Shop for Local, Seasonal Produce

Buying local produce is a great way to offset the cost of organic foods. In-season produce is often often abundant, which means it will cost less.

Prioritize the Dirty Dozen

Organic produce typically costs more, so choosing organic when it matters most is a great way to save money. Foods on the Environmental Working Group’s Dirty Dozen list contain the most pesticides. Foods on their Clean Fifteen list contain the fewest pesticides, so you can opt for conventional versions of these if cost is a factor. Keep an updated version of the lists for reference if it’s helpful.

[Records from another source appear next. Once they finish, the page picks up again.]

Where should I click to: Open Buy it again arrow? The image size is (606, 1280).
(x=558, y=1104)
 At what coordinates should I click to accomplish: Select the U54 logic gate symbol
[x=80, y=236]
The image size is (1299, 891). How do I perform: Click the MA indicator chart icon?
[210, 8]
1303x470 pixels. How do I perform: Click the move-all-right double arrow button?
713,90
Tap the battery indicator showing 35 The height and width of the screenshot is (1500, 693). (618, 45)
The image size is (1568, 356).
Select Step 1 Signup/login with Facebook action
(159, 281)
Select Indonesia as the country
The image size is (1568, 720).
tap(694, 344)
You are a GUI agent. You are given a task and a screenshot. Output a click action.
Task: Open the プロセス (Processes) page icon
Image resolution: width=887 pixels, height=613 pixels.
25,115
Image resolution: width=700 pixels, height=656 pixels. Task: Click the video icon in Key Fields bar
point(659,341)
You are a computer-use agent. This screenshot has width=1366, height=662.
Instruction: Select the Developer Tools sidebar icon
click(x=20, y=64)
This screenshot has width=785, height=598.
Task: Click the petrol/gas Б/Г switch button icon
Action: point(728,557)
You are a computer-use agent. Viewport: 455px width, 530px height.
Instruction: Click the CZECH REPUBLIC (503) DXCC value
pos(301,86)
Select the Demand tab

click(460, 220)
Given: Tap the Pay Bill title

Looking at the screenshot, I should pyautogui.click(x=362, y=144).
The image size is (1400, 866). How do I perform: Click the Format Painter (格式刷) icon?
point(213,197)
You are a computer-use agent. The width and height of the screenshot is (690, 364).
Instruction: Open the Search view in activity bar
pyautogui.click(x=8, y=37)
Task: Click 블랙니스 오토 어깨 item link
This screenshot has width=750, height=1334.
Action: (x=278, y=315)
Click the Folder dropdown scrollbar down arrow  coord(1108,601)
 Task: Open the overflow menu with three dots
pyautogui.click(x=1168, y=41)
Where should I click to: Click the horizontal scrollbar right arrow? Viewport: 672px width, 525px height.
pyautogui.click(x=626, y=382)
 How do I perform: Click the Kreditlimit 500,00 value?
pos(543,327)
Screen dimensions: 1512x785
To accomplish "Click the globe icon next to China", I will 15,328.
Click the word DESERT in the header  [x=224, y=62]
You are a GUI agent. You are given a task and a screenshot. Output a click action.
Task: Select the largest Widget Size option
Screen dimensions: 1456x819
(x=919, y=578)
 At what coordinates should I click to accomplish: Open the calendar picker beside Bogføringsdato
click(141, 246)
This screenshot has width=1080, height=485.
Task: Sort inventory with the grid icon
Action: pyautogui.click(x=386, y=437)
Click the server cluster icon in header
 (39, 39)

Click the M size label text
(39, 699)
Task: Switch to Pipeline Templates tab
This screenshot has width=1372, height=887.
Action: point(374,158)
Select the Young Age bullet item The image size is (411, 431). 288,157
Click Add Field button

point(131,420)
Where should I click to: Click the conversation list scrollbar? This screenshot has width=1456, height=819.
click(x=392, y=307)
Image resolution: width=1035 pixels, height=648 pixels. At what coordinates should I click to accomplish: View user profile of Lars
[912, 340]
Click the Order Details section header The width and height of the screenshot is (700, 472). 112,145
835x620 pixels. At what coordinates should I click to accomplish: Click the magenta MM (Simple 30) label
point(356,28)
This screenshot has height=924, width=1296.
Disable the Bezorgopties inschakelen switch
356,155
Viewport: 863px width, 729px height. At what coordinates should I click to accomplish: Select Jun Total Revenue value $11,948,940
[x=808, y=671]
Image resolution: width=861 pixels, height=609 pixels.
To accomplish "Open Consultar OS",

Visit the Frozen Food Section

For less expensive fruit and vegetable options (especially organic), don’t rule out the frozen foods section! Fruits and vegetables are typically flash-frozen right after harvest, which means they’ll still pack a nutritional punch. Frozen produce also keeps much longer than fresh produce, so it’s a great option if your fruits and veggies often go bad before you have a chance to eat them.

Buy in Bulk

Dry goods in the bulk food section tend to cost less than the same amount of the same food in a package. Rather than paying for the package, opt to buy foods like rice, quinoa, nuts, seeds, and spices from the bulk foods section. Consider bringing your own containers for an even more sustainable option!

Compare Prices

Being flexible with grocery store brand and location can help save money on your grocery bill. Review the online sale ads before heading to the store to see who has the most items that you are going to purchase on sale. Also, don’t get hung up on specific brands. What’s important is what they put in the product, not what fancy packaging or brand name they have on the outside. Read the ingredient list, and review the unit price to get the best deal.